### Work to complete
Please repeat exactly the lines below from the one containing "Task: Click the Seleccionar Todos button" down to the one containing "1325x2576 pixels.", both included, and nothing else.

### Material provided
= = =
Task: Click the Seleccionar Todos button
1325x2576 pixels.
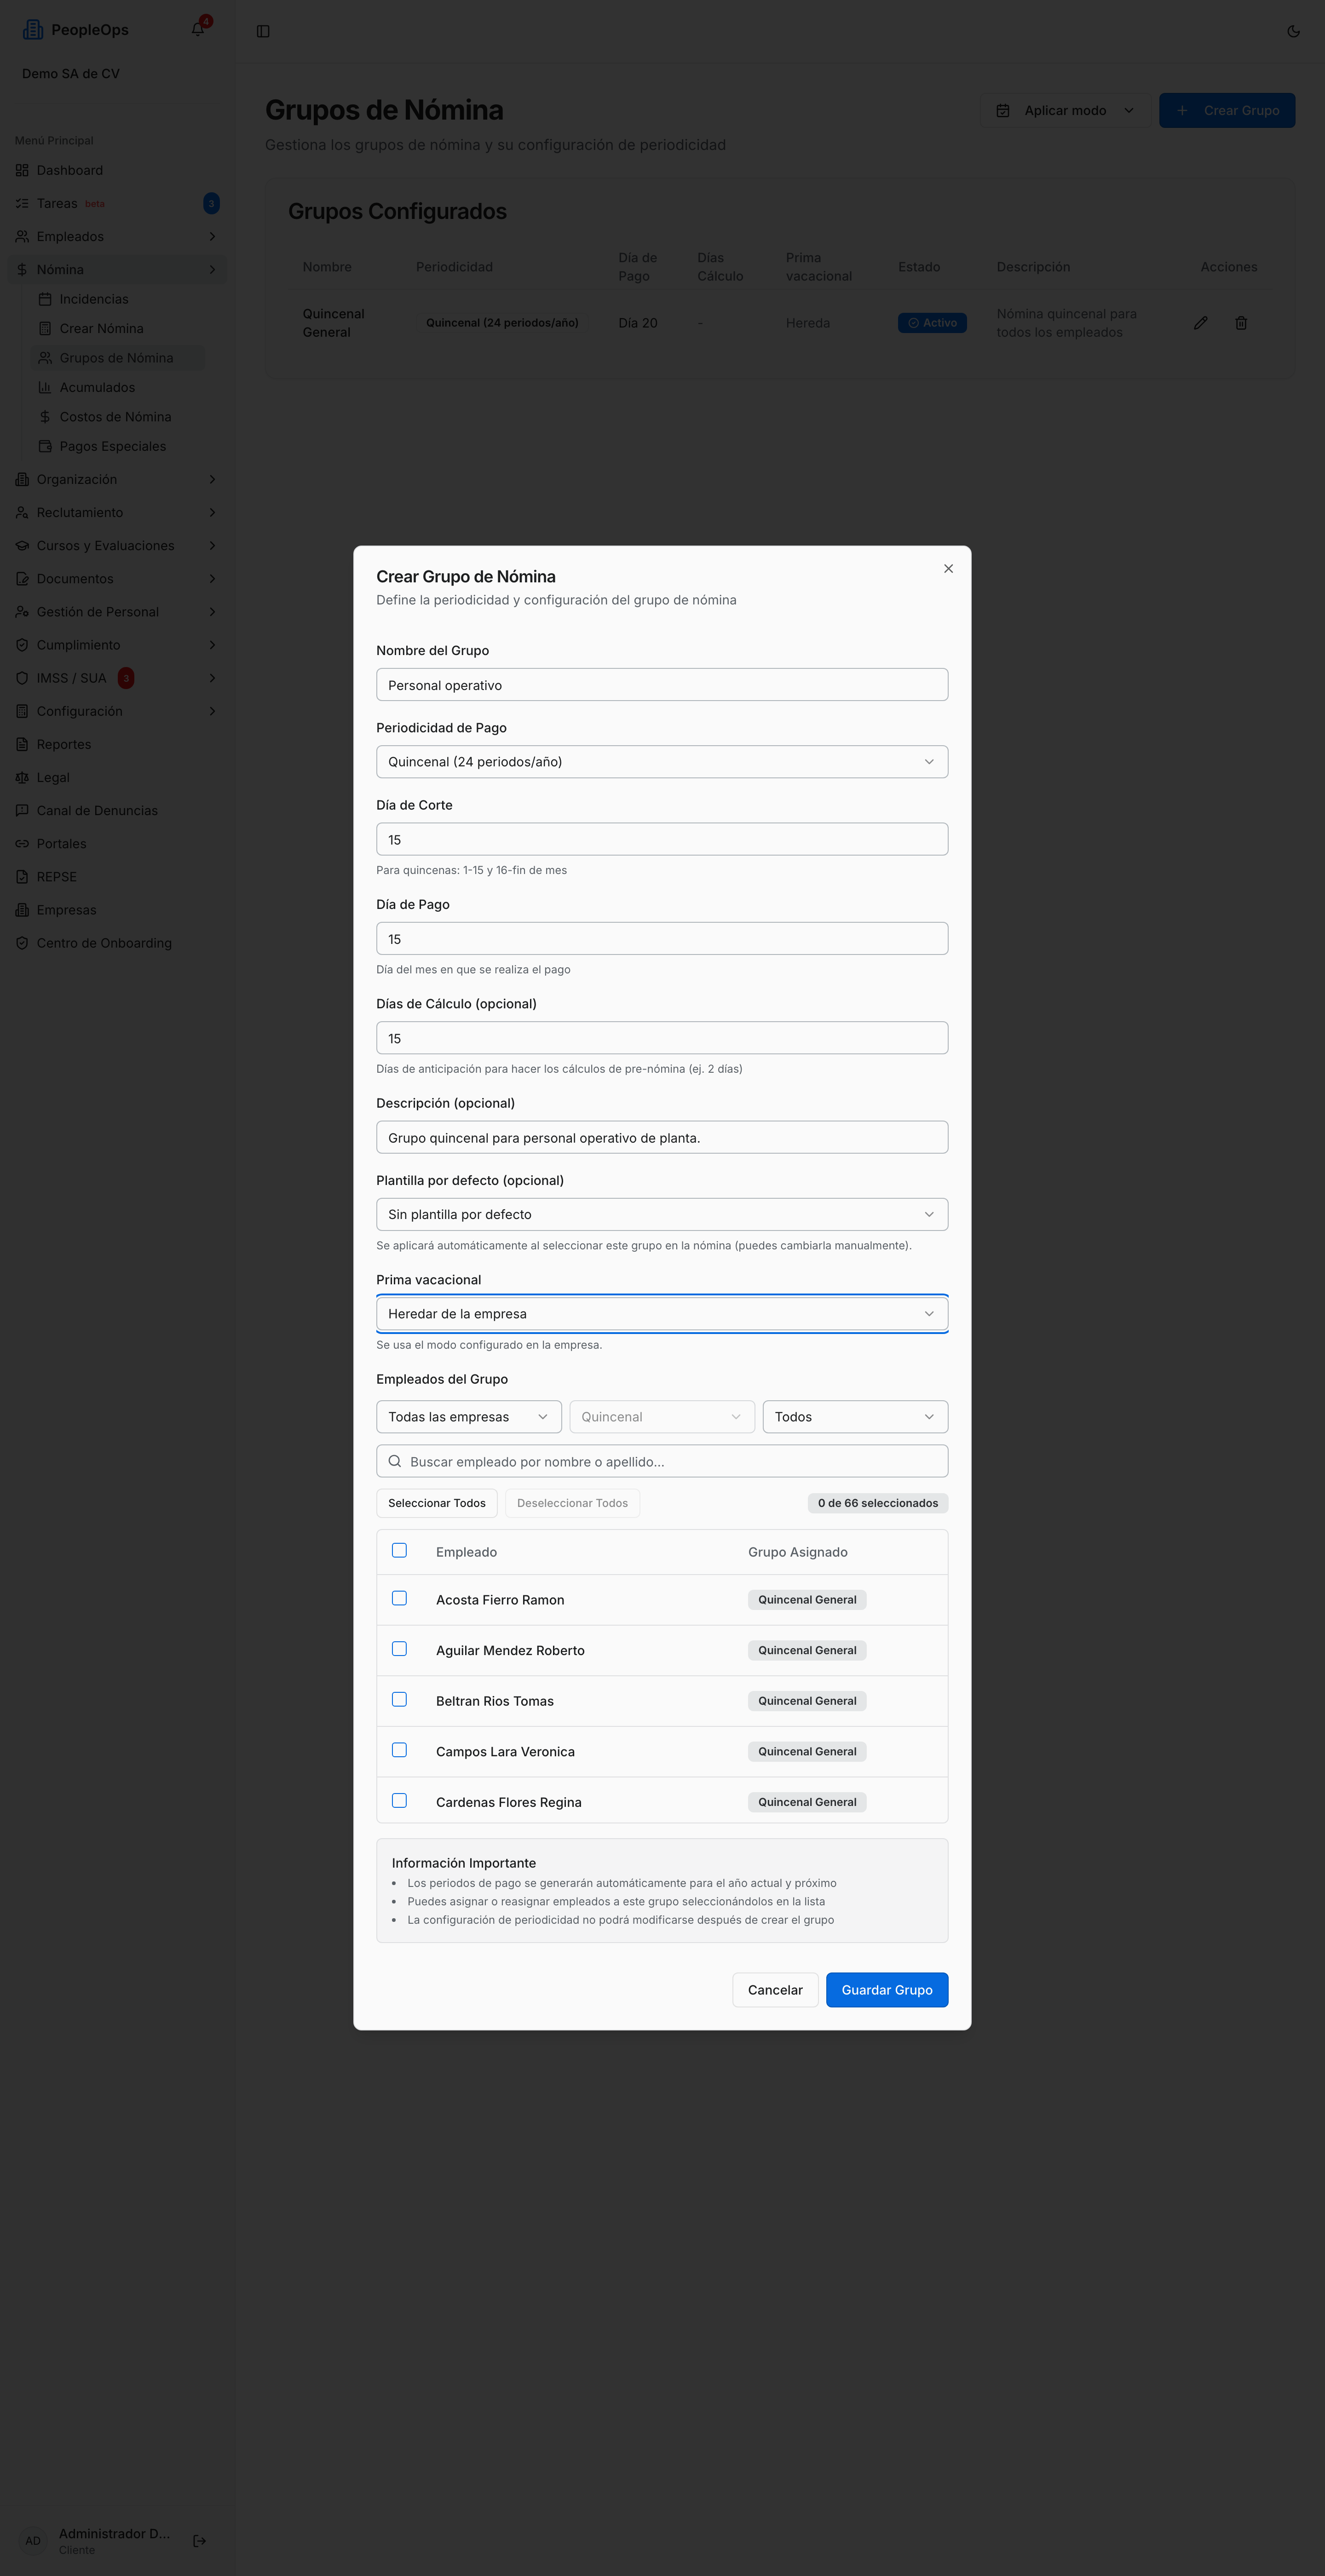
= = =
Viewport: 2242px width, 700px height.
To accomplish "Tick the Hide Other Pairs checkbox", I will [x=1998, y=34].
= = =
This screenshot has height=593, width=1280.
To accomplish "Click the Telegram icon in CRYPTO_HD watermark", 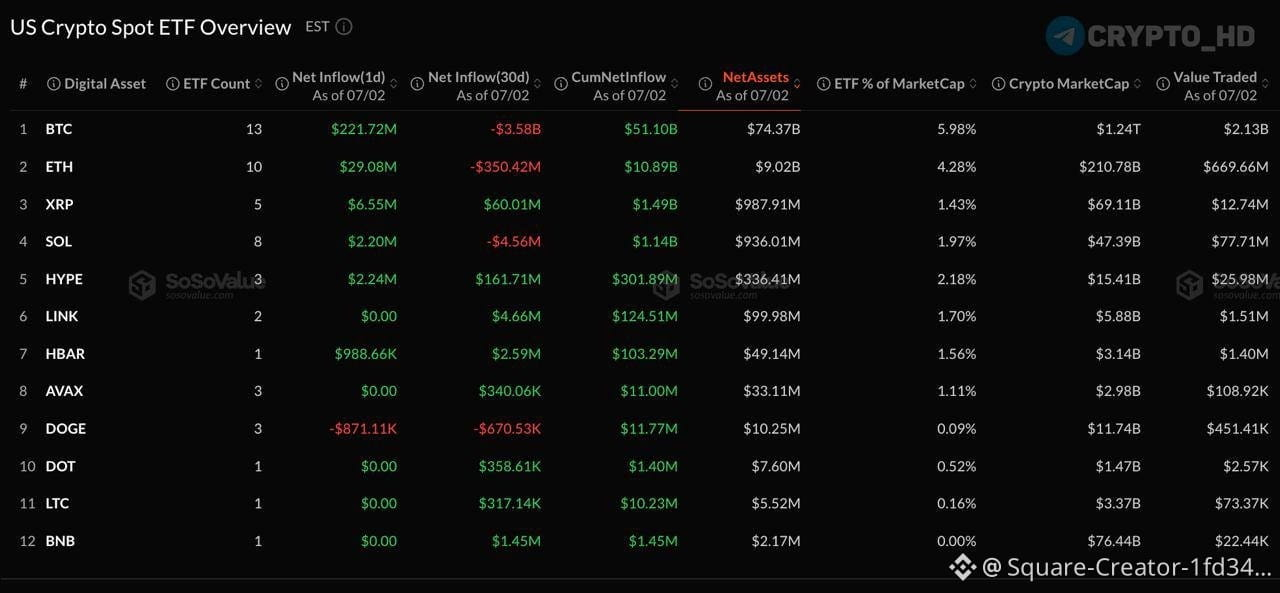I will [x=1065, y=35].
= = =
### Solution
Task: Click the Seleccionar Todos button
1325x2576 pixels.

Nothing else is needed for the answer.